Work request:
Your output should repeat each record below with no differences.

Records from a collection
★ ★ ★ ★ ★ ★ ★

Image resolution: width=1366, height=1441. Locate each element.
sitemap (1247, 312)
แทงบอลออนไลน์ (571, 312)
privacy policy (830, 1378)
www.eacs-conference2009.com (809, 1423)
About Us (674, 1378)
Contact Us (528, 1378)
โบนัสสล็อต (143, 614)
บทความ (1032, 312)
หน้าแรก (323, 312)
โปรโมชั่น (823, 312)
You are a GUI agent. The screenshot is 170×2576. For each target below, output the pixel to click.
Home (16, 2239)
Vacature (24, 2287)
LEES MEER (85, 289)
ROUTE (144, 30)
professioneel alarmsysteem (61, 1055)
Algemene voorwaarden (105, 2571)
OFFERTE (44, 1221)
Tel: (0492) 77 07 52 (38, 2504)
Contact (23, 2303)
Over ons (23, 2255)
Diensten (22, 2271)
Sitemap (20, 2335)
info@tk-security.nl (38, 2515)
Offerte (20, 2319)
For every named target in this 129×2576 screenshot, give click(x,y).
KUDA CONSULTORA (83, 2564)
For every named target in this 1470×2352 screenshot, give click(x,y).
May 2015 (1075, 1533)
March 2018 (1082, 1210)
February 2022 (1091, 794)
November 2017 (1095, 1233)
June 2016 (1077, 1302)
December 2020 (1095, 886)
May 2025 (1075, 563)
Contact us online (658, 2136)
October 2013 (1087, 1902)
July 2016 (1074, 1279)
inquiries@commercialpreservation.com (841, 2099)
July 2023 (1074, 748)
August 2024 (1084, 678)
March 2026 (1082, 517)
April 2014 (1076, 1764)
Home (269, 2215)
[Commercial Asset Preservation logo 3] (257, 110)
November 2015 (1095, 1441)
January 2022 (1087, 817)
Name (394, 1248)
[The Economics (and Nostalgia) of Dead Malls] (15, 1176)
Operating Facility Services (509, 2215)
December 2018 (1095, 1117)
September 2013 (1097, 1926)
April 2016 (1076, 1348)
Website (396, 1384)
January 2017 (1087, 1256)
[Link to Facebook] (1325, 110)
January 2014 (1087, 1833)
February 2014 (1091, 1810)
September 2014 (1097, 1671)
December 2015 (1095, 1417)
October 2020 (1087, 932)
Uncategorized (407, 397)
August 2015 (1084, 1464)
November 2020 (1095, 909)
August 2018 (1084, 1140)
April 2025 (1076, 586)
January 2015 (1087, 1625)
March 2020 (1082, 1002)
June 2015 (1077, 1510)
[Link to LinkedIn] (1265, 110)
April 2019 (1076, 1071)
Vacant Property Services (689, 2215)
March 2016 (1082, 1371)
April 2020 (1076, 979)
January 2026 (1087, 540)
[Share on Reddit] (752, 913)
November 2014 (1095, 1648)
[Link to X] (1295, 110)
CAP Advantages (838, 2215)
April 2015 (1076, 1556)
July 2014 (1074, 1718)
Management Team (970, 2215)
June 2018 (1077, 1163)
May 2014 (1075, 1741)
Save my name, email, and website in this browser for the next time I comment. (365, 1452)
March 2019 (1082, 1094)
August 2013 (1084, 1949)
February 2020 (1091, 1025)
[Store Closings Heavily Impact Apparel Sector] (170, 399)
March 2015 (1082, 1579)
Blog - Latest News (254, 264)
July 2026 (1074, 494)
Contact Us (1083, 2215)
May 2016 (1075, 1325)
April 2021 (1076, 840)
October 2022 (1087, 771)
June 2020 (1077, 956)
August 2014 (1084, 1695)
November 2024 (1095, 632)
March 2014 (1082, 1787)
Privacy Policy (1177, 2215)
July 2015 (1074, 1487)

★ ★ ★ ★ ★ ★ ★

Exercise output:
Image resolution: width=1366, height=1441. Locate each element.
sitemap (1247, 312)
แทงบอลออนไลน์ (571, 312)
privacy policy (830, 1378)
www.eacs-conference2009.com (809, 1423)
About Us (674, 1378)
Contact Us (528, 1378)
โบนัสสล็อต (143, 614)
บทความ (1032, 312)
หน้าแรก (323, 312)
โปรโมชั่น (823, 312)
You are a GUI agent. The screenshot is 170×2576. For each target below, output the pixel to click.
Home (16, 2239)
Vacature (24, 2287)
LEES MEER (85, 289)
ROUTE (144, 30)
professioneel alarmsysteem (61, 1055)
Algemene voorwaarden (105, 2571)
OFFERTE (44, 1221)
Tel: (0492) 77 07 52 (38, 2504)
Contact (23, 2303)
Over ons (23, 2255)
Diensten (22, 2271)
Sitemap (20, 2335)
info@tk-security.nl (38, 2515)
Offerte (20, 2319)
For every named target in this 129×2576 screenshot, give click(x,y).
KUDA CONSULTORA (83, 2564)
For every named target in this 1470×2352 screenshot, give click(x,y).
May 2015 (1075, 1533)
March 2018 (1082, 1210)
February 2022 (1091, 794)
November 2017 (1095, 1233)
June 2016 (1077, 1302)
December 2020 (1095, 886)
May 2025 (1075, 563)
Contact us online (658, 2136)
October 2013 (1087, 1902)
July 2016 (1074, 1279)
inquiries@commercialpreservation.com (841, 2099)
July 2023 (1074, 748)
August 2024 (1084, 678)
March 2026 (1082, 517)
April 2014 (1076, 1764)
Home (269, 2215)
[Commercial Asset Preservation logo 3] (257, 110)
November 2015 (1095, 1441)
January 2022 (1087, 817)
Name (394, 1248)
[The Economics (and Nostalgia) of Dead Malls] (15, 1176)
Operating Facility Services (509, 2215)
December 2018 (1095, 1117)
September 2013 (1097, 1926)
April 2016 (1076, 1348)
Website (396, 1384)
January 2017 (1087, 1256)
[Link to Facebook] (1325, 110)
January 2014 (1087, 1833)
February 2014 (1091, 1810)
September 2014 (1097, 1671)
December 2015 (1095, 1417)
October 2020 (1087, 932)
Uncategorized (407, 397)
August 2015 (1084, 1464)
November 2020 (1095, 909)
August 2018 (1084, 1140)
April 2025 (1076, 586)
January 2015 (1087, 1625)
March 2020 (1082, 1002)
June 2015 (1077, 1510)
[Link to LinkedIn] (1265, 110)
April 2019 (1076, 1071)
Vacant Property Services (689, 2215)
March 2016 (1082, 1371)
April 2020 (1076, 979)
January 2026 (1087, 540)
[Share on Reddit] (752, 913)
November 2014 (1095, 1648)
[Link to X] (1295, 110)
CAP Advantages (838, 2215)
April 2015 (1076, 1556)
July 2014 (1074, 1718)
Management Team (970, 2215)
June 2018 (1077, 1163)
May 2014 (1075, 1741)
Save my name, email, and website in this browser for the next time I comment. (365, 1452)
March 2019 (1082, 1094)
August 2013 (1084, 1949)
February 2020 (1091, 1025)
[Store Closings Heavily Impact Apparel Sector] (170, 399)
March 2015 (1082, 1579)
Blog - Latest News (254, 264)
July 2026 (1074, 494)
Contact Us (1083, 2215)
May 2016 (1075, 1325)
April 2021 (1076, 840)
October 2022 (1087, 771)
June 2020 (1077, 956)
August 2014 (1084, 1695)
November 2024 (1095, 632)
March 2014 (1082, 1787)
Privacy Policy (1177, 2215)
July 2015 (1074, 1487)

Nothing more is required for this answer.